Here is the table again, with some revisions for conciseness.
Table 2
Correlation Matrix for Selected Variables
Variable | Height | Weight | IQ | Income |
---|---|---|---|---|
Height | – | .873 /* | .020 | .218 /* |
Weight | – | .015 | -.003 | |
IQ | – | .427 /* | ||
Income | – |
Note. Values represent Pearson product-moment correlation coefficients. N = 245. * p < .05
That makes a lot of difference. Whereas we had to skim through a host of numbers before deciding which contributed new information and what each meant, we now can easily discern the important values and their meaning. It is true that we added some notes to the bottom of the table that could increase read time but those notes are also concise and apply to the table as a whole.

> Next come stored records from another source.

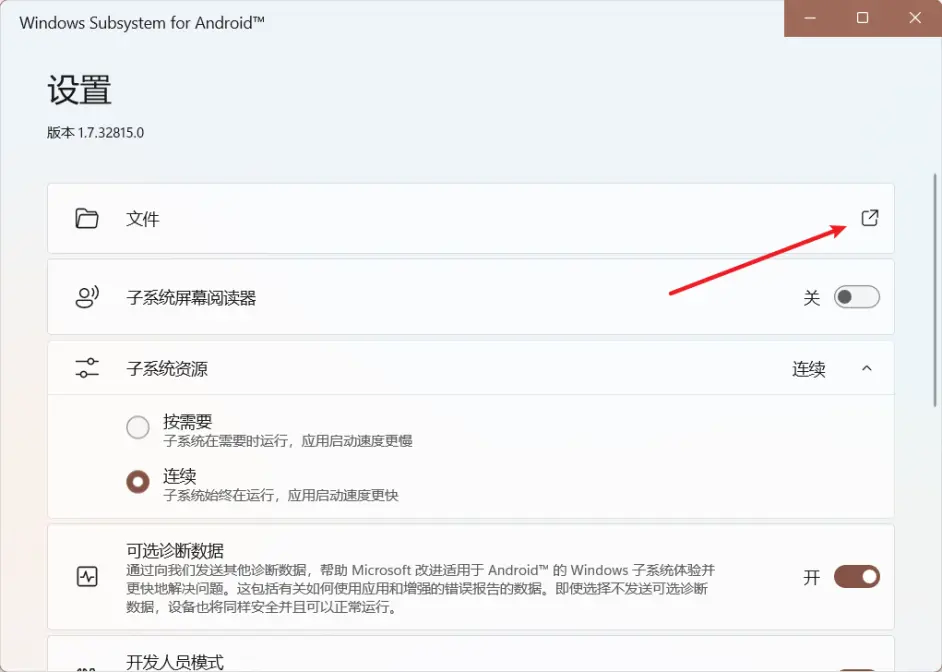Maximize the settings window

(x=862, y=18)
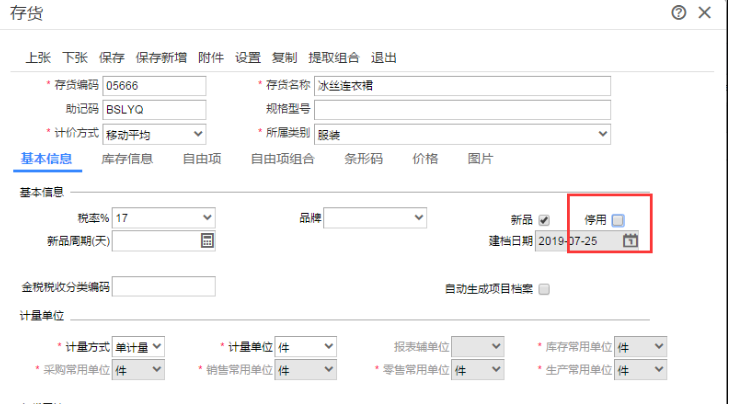Screen dimensions: 731x404
Task: Open the calendar picker for 建档日期
Action: point(630,241)
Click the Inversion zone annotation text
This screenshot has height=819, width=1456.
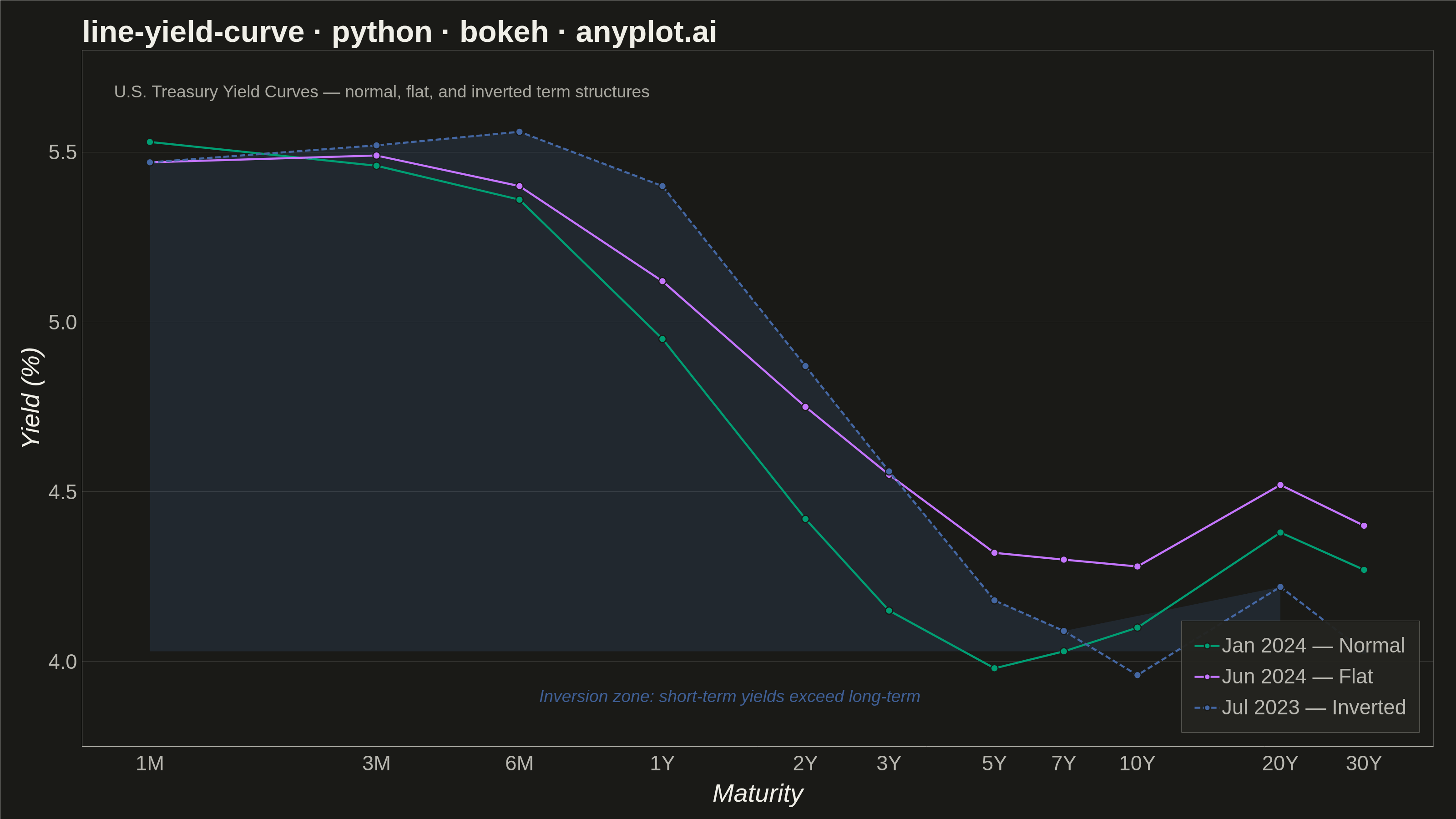pyautogui.click(x=730, y=696)
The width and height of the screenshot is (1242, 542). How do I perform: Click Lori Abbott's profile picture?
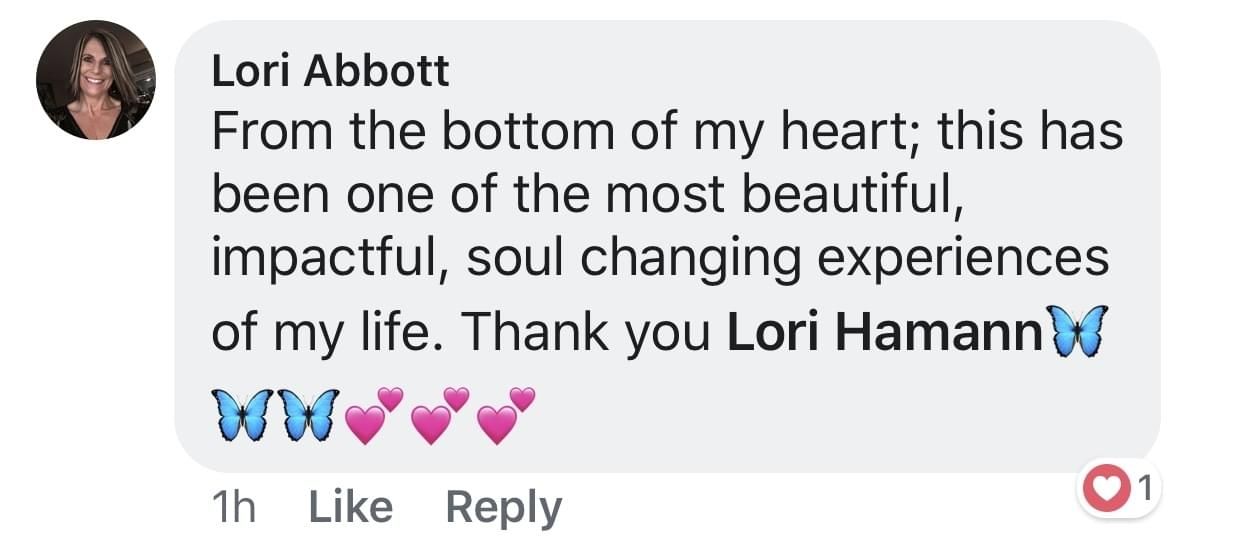click(96, 80)
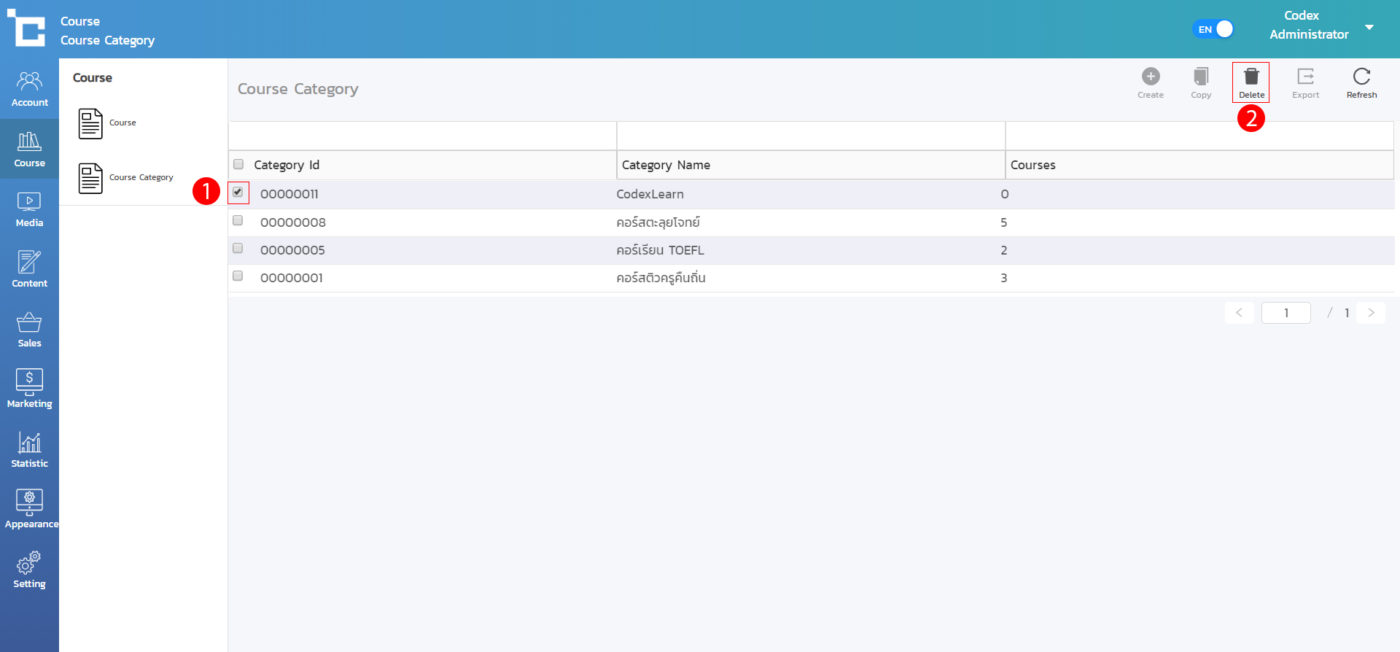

Being concise in a figure is a little easier because charts are already summaries of tables. The danger with charts is the want to add in extra information because we can. For example, we may want to add different colors to our bars in a bar chart to add further separate them. This does not add any meaningful information to the chart, however. We can have different colored bars if the colors represent groups (as what happens in an interaction plot). You may see some graphs where the value for the height of a bar is printed on top of the bar in a bar chart. This is redundant with the information provided by the height of the bar and should not be included. Don’t get me wrong, complex charts and figures can be fine. We can have an information-dense figure that is still clear and concise. I think a good question to entertain, however, is if two figures would better serve being clear and concise than one which is more dense.
In general, a figure should present information only once and should not compete with other information.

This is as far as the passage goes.